• [Directions]
Return the lines below that carry the word "element".

*** Entries shown ***

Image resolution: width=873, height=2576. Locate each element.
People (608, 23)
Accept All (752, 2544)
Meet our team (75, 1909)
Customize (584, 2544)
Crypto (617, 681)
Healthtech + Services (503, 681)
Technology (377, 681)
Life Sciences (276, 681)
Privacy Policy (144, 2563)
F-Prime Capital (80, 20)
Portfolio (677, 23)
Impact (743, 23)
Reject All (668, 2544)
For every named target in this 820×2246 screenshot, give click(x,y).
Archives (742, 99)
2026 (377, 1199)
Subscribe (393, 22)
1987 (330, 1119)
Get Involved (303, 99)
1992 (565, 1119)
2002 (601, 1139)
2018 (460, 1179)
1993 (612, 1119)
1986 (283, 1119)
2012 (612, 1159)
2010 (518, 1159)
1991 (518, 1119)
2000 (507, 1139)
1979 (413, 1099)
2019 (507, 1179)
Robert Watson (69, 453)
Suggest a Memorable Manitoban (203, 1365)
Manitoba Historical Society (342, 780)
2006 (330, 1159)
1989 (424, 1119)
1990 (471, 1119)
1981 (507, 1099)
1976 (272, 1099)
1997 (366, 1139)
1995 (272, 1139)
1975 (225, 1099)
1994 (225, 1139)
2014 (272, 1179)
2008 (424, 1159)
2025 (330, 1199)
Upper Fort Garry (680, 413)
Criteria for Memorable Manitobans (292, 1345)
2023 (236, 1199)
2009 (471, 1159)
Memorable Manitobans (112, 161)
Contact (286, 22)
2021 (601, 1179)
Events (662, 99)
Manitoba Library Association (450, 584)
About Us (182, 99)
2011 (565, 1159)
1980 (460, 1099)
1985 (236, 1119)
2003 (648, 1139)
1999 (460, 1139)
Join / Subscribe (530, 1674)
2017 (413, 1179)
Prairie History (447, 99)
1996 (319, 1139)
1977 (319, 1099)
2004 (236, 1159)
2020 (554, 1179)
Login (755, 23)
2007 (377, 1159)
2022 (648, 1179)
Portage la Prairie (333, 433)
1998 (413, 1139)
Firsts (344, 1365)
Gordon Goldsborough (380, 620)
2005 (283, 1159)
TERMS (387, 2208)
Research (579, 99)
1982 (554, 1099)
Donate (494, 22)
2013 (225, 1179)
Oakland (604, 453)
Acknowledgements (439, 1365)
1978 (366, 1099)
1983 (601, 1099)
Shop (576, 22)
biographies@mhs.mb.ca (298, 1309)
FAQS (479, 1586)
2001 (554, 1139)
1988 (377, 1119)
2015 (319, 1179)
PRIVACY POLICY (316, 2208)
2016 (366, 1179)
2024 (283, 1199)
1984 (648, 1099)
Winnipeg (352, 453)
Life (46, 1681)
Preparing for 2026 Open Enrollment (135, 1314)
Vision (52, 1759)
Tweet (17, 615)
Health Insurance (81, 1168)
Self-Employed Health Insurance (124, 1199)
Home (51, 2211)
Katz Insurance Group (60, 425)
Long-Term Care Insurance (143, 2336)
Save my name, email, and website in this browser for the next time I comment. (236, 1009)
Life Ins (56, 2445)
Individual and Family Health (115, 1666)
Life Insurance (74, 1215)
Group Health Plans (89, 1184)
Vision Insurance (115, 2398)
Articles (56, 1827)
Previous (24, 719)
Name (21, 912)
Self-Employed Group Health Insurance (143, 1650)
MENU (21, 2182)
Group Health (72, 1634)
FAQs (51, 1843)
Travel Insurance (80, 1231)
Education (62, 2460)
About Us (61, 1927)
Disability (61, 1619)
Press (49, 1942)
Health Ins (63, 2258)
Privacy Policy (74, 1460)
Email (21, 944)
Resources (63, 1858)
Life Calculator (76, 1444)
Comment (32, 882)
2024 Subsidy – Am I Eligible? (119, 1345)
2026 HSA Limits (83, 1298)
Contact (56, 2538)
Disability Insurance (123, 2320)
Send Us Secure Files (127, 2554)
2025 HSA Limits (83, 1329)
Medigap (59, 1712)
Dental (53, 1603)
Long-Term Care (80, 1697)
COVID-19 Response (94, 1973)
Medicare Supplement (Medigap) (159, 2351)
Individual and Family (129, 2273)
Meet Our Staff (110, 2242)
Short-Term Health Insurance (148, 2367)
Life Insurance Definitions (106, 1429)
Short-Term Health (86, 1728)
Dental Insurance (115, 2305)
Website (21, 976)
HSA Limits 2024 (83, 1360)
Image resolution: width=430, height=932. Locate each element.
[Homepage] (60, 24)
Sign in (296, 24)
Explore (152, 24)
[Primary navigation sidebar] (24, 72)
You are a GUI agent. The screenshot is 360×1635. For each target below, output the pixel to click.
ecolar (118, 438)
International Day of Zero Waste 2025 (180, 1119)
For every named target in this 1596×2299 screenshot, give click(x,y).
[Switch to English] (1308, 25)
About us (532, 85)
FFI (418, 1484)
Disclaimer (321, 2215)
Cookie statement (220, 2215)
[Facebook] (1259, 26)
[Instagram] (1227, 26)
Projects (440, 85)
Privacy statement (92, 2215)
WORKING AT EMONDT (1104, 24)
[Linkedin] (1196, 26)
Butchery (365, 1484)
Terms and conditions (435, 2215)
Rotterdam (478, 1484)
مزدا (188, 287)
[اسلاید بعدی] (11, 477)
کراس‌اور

***

• [Answer section]
Image resolution: width=873, height=2576. Locate each element.
Image resolution: width=430, height=932. Locate each element.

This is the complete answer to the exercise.